··· EXTRACTED TEXT ···
More than this, it's simply a fun album of pop tunes, cleverly arranged and played with gusto. (I would be very surprised if these West Coast sessions weren't Wrecking Crew to a man, or woman as the case may be. Bacharach is known to be a stickler so the best of the best session guys and gals are probably the only ones he would consider.)

When it sounds this good the music is positively wonderful. There are tons of Burt Bacharach hits here -- "The Look Of Love" (sounding even better than it does on Casino Royale!), "Message To Michael," "Alfie," "What The World Needs Now," "I Say A Little Prayer" and many more.

What The Best Sides Of Reach Out Have To Offer Is Not Hard To Hear

  • The biggest, most immediate staging in the largest acoustic space
  • The most Tubey Magic, without which you have almost nothing. CDs give you clean and clear. Only the best vintage vinyl pressings offer the kind of Tubey Magic that was on the tapes in 1967
  • Tight, note-like, rich, full-bodied bass, with the correct amount of weight down low
  • Natural tonality in the midrange -- with all the instruments having the correct timbre
  • Transparency and resolution, critical to hearing into the three-dimensional studio space

No doubt there's more but we hope that should do for now. Playing the record is the only way to hear all of the qualities we discuss above, and playing the best pressings against a pile of other copies under rigorously controlled conditions is the only way to find a pressing that sounds as good as this one does.
···
## REQUIREMENT 1
Turn the listing, from its first line through the line with "pos(204,135)", into a numbered list, leaving out blank lines.
The text and the listing were taken from separate sources.
··· STORED DATA ···
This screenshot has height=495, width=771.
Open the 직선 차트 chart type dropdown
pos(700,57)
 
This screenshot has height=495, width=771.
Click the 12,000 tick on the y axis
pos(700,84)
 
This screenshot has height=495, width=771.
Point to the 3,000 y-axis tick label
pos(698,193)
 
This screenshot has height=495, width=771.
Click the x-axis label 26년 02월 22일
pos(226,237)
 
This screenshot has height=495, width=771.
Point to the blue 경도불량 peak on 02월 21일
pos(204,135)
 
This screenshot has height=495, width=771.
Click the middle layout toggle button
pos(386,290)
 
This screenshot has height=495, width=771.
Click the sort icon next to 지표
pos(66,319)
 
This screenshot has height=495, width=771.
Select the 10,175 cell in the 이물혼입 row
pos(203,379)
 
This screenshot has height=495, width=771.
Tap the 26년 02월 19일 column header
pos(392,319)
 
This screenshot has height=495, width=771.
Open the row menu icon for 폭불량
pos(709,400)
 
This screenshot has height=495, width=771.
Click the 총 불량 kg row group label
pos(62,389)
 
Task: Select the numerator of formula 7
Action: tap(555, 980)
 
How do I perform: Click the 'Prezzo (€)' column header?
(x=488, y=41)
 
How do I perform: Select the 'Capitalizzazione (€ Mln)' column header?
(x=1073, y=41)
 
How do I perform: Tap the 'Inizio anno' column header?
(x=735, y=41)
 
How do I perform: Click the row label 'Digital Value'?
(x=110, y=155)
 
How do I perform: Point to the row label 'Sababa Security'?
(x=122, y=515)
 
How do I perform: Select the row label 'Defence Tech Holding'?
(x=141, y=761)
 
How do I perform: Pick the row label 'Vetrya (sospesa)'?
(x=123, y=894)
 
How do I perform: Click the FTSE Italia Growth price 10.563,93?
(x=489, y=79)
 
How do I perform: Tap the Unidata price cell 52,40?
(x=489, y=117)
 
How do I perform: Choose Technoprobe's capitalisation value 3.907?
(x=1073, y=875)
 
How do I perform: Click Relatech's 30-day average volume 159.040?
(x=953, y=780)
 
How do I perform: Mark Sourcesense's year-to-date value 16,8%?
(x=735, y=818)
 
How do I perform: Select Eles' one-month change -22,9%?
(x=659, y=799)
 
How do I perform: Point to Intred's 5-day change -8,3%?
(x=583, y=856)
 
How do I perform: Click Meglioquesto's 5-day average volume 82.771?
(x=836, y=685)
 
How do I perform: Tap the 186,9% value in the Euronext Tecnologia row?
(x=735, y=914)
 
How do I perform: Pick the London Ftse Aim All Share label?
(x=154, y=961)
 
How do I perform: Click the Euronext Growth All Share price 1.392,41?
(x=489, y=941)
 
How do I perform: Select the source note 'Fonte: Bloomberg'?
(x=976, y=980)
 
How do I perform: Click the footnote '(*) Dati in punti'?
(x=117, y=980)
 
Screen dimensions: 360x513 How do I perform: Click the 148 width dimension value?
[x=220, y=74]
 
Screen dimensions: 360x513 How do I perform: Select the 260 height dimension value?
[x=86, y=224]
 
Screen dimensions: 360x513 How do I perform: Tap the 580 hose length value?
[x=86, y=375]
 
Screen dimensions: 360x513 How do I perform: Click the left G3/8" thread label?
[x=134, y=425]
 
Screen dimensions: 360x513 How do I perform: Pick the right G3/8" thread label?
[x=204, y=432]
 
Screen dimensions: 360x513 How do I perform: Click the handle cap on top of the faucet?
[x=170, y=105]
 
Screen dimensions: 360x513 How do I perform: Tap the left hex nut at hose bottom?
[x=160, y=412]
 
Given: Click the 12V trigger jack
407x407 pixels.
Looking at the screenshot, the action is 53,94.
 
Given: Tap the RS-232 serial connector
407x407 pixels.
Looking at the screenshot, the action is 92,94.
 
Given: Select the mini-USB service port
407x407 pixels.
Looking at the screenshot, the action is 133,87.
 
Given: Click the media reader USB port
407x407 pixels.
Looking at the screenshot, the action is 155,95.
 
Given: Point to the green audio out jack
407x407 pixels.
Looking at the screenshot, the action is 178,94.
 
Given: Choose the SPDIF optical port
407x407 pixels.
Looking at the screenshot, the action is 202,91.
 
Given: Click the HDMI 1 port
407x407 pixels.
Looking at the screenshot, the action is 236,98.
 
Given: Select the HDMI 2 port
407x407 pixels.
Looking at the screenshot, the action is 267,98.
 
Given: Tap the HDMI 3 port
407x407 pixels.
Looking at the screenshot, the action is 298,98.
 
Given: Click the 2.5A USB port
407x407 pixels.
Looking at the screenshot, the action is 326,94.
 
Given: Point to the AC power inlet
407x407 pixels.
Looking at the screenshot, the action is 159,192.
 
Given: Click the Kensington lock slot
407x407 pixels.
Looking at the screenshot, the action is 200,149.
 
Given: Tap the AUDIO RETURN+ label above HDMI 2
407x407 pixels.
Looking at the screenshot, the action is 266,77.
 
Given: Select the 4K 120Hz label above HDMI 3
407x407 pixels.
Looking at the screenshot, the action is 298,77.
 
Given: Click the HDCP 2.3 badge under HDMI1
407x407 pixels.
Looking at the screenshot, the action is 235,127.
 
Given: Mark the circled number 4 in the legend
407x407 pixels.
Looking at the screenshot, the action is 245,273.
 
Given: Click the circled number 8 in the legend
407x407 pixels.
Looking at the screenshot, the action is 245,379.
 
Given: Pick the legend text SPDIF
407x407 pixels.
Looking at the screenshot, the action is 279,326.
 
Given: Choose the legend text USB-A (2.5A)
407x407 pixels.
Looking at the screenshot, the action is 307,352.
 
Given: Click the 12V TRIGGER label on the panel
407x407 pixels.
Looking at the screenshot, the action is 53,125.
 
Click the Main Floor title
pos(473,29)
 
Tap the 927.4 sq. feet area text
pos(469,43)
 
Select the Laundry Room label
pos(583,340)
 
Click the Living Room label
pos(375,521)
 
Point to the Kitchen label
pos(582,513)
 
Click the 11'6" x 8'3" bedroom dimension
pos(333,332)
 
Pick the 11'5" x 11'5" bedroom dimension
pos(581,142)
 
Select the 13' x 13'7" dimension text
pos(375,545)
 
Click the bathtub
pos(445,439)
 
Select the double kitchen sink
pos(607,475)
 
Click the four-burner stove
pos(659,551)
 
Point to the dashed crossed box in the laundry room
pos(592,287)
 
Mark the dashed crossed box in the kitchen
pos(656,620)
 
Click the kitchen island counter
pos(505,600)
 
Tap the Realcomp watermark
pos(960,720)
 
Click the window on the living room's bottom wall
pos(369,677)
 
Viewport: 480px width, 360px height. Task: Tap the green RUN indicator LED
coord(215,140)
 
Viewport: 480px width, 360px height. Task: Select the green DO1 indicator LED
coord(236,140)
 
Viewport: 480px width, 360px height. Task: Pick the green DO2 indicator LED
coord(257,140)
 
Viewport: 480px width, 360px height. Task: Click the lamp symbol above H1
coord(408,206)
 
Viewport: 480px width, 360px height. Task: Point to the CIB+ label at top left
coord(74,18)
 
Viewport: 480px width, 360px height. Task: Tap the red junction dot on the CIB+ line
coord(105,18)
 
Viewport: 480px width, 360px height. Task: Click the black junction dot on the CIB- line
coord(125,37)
···
## REQUIREMENT 2
In the album review, which song is said to sound even better than it does on Casino Royale?

## RESULT 1
1. This screenshot has height=495, width=771.
2. Open the 직선 차트 chart type dropdown
3. pos(700,57)
4. This screenshot has height=495, width=771.
5. Click the 12,000 tick on the y axis
6. pos(700,84)
7. This screenshot has height=495, width=771.
8. Point to the 3,000 y-axis tick label
9. pos(698,193)
10. This screenshot has height=495, width=771.
11. Click the x-axis label 26년 02월 22일
12. pos(226,237)
13. This screenshot has height=495, width=771.
14. Point to the blue 경도불량 peak on 02월 21일
15. pos(204,135)

## RESULT 2
"The Look Of Love"